Could you repeat every record below exactly as written?

--------

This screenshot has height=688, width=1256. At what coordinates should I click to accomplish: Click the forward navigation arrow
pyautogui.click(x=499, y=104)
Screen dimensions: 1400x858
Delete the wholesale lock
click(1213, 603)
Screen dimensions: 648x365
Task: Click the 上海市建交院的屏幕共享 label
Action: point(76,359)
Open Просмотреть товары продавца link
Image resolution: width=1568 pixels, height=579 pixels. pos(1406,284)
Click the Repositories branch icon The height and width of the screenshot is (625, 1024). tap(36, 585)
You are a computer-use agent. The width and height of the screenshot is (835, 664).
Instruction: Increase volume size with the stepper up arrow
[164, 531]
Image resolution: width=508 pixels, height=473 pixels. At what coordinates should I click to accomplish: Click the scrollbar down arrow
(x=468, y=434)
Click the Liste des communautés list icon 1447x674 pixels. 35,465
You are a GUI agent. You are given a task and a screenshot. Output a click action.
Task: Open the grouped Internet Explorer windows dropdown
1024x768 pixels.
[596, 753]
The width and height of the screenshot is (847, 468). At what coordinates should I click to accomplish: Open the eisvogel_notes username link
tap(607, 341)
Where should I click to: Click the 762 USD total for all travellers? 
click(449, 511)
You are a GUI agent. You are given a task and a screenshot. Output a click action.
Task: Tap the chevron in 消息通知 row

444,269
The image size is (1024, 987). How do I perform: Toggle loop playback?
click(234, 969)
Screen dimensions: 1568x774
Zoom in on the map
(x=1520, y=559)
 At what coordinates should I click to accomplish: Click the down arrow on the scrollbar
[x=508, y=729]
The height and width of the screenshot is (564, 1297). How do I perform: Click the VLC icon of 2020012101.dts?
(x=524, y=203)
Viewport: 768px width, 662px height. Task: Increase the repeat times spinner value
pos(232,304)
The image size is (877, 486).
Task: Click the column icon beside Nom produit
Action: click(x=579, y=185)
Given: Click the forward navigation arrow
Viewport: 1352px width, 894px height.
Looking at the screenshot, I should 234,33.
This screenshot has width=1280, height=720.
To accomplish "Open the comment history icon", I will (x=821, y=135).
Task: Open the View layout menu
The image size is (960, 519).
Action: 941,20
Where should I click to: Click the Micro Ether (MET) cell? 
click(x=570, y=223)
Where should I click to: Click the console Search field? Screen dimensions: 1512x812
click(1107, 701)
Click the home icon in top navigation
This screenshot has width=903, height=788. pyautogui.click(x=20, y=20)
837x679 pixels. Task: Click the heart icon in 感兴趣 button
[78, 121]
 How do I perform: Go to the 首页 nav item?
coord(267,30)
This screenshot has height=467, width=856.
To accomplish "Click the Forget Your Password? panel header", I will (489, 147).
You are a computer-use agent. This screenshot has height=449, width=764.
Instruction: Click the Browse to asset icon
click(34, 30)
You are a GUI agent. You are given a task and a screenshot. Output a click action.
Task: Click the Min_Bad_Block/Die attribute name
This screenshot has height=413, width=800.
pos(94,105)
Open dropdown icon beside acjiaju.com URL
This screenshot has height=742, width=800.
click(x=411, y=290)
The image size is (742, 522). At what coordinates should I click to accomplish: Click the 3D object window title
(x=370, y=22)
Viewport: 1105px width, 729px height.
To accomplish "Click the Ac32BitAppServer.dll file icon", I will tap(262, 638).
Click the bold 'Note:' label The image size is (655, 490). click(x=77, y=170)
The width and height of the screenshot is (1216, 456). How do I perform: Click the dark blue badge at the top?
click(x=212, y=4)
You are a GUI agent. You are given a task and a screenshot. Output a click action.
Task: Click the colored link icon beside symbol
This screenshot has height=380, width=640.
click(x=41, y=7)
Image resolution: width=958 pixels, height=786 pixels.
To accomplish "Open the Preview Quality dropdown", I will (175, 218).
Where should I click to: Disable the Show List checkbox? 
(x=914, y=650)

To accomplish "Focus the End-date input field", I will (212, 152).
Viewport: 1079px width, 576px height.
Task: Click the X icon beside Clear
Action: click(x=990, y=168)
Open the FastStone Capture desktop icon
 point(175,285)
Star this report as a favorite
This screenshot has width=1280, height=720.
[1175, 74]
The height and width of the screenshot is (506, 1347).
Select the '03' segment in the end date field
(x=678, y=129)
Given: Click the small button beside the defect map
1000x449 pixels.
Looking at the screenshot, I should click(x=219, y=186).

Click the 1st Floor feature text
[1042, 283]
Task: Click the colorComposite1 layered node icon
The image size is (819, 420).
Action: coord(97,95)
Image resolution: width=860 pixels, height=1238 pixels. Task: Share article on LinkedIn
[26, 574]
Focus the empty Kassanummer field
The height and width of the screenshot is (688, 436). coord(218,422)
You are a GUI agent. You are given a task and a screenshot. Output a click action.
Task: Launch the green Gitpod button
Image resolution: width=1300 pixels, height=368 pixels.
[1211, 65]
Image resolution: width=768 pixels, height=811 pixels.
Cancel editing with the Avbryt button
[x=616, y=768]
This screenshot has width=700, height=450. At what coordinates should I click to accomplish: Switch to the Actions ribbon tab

--------

## Exercise solution
This screenshot has height=688, width=1256. At what coordinates should I click to accomplish: Click the forward navigation arrow
pyautogui.click(x=499, y=104)
Screen dimensions: 1400x858
Delete the wholesale lock
click(1213, 603)
Screen dimensions: 648x365
Task: Click the 上海市建交院的屏幕共享 label
Action: point(76,359)
Open Просмотреть товары продавца link
Image resolution: width=1568 pixels, height=579 pixels. pos(1406,284)
Click the Repositories branch icon The height and width of the screenshot is (625, 1024). tap(36, 585)
You are a computer-use agent. The width and height of the screenshot is (835, 664).
Instruction: Increase volume size with the stepper up arrow
[164, 531]
Image resolution: width=508 pixels, height=473 pixels. At what coordinates should I click to accomplish: Click the scrollbar down arrow
(x=468, y=434)
Click the Liste des communautés list icon 1447x674 pixels. 35,465
You are a GUI agent. You are given a task and a screenshot. Output a click action.
Task: Open the grouped Internet Explorer windows dropdown
1024x768 pixels.
[596, 753]
The width and height of the screenshot is (847, 468). At what coordinates should I click to accomplish: Open the eisvogel_notes username link
tap(607, 341)
Where should I click to: Click the 762 USD total for all travellers? 
click(449, 511)
You are a GUI agent. You are given a task and a screenshot. Output a click action.
Task: Tap the chevron in 消息通知 row

444,269
The image size is (1024, 987). How do I perform: Toggle loop playback?
click(234, 969)
Screen dimensions: 1568x774
Zoom in on the map
(x=1520, y=559)
 At what coordinates should I click to accomplish: Click the down arrow on the scrollbar
[x=508, y=729]
The height and width of the screenshot is (564, 1297). How do I perform: Click the VLC icon of 2020012101.dts?
(x=524, y=203)
Viewport: 768px width, 662px height. Task: Increase the repeat times spinner value
pos(232,304)
The image size is (877, 486).
Task: Click the column icon beside Nom produit
Action: click(x=579, y=185)
Given: Click the forward navigation arrow
Viewport: 1352px width, 894px height.
Looking at the screenshot, I should 234,33.
This screenshot has width=1280, height=720.
To accomplish "Open the comment history icon", I will (x=821, y=135).
Task: Open the View layout menu
The image size is (960, 519).
Action: 941,20
Where should I click to: Click the Micro Ether (MET) cell? 
click(x=570, y=223)
Where should I click to: Click the console Search field? Screen dimensions: 1512x812
click(1107, 701)
Click the home icon in top navigation
This screenshot has width=903, height=788. pyautogui.click(x=20, y=20)
837x679 pixels. Task: Click the heart icon in 感兴趣 button
[78, 121]
 How do I perform: Go to the 首页 nav item?
coord(267,30)
This screenshot has height=467, width=856.
To accomplish "Click the Forget Your Password? panel header", I will (489, 147).
You are a computer-use agent. This screenshot has height=449, width=764.
Instruction: Click the Browse to asset icon
click(34, 30)
You are a GUI agent. You are given a task and a screenshot. Output a click action.
Task: Click the Min_Bad_Block/Die attribute name
This screenshot has height=413, width=800.
pos(94,105)
Open dropdown icon beside acjiaju.com URL
This screenshot has height=742, width=800.
click(x=411, y=290)
The image size is (742, 522). At what coordinates should I click to accomplish: Click the 3D object window title
(x=370, y=22)
Viewport: 1105px width, 729px height.
To accomplish "Click the Ac32BitAppServer.dll file icon", I will tap(262, 638).
Click the bold 'Note:' label The image size is (655, 490). click(x=77, y=170)
The width and height of the screenshot is (1216, 456). How do I perform: Click the dark blue badge at the top?
click(x=212, y=4)
You are a GUI agent. You are given a task and a screenshot. Output a click action.
Task: Click the colored link icon beside symbol
This screenshot has height=380, width=640.
click(x=41, y=7)
Image resolution: width=958 pixels, height=786 pixels.
To accomplish "Open the Preview Quality dropdown", I will (175, 218).
Where should I click to: Disable the Show List checkbox? 
(x=914, y=650)

To accomplish "Focus the End-date input field", I will (212, 152).
Viewport: 1079px width, 576px height.
Task: Click the X icon beside Clear
Action: click(x=990, y=168)
Open the FastStone Capture desktop icon
 point(175,285)
Star this report as a favorite
This screenshot has width=1280, height=720.
[1175, 74]
The height and width of the screenshot is (506, 1347).
Select the '03' segment in the end date field
(x=678, y=129)
Given: Click the small button beside the defect map
1000x449 pixels.
Looking at the screenshot, I should click(x=219, y=186).

Click the 1st Floor feature text
[1042, 283]
Task: Click the colorComposite1 layered node icon
The image size is (819, 420).
Action: coord(97,95)
Image resolution: width=860 pixels, height=1238 pixels. Task: Share article on LinkedIn
[26, 574]
Focus the empty Kassanummer field
The height and width of the screenshot is (688, 436). coord(218,422)
You are a GUI agent. You are given a task and a screenshot. Output a click action.
Task: Launch the green Gitpod button
Image resolution: width=1300 pixels, height=368 pixels.
[1211, 65]
Image resolution: width=768 pixels, height=811 pixels.
Cancel editing with the Avbryt button
[x=616, y=768]
This screenshot has width=700, height=450. At what coordinates should I click to accomplish: Switch to the Actions ribbon tab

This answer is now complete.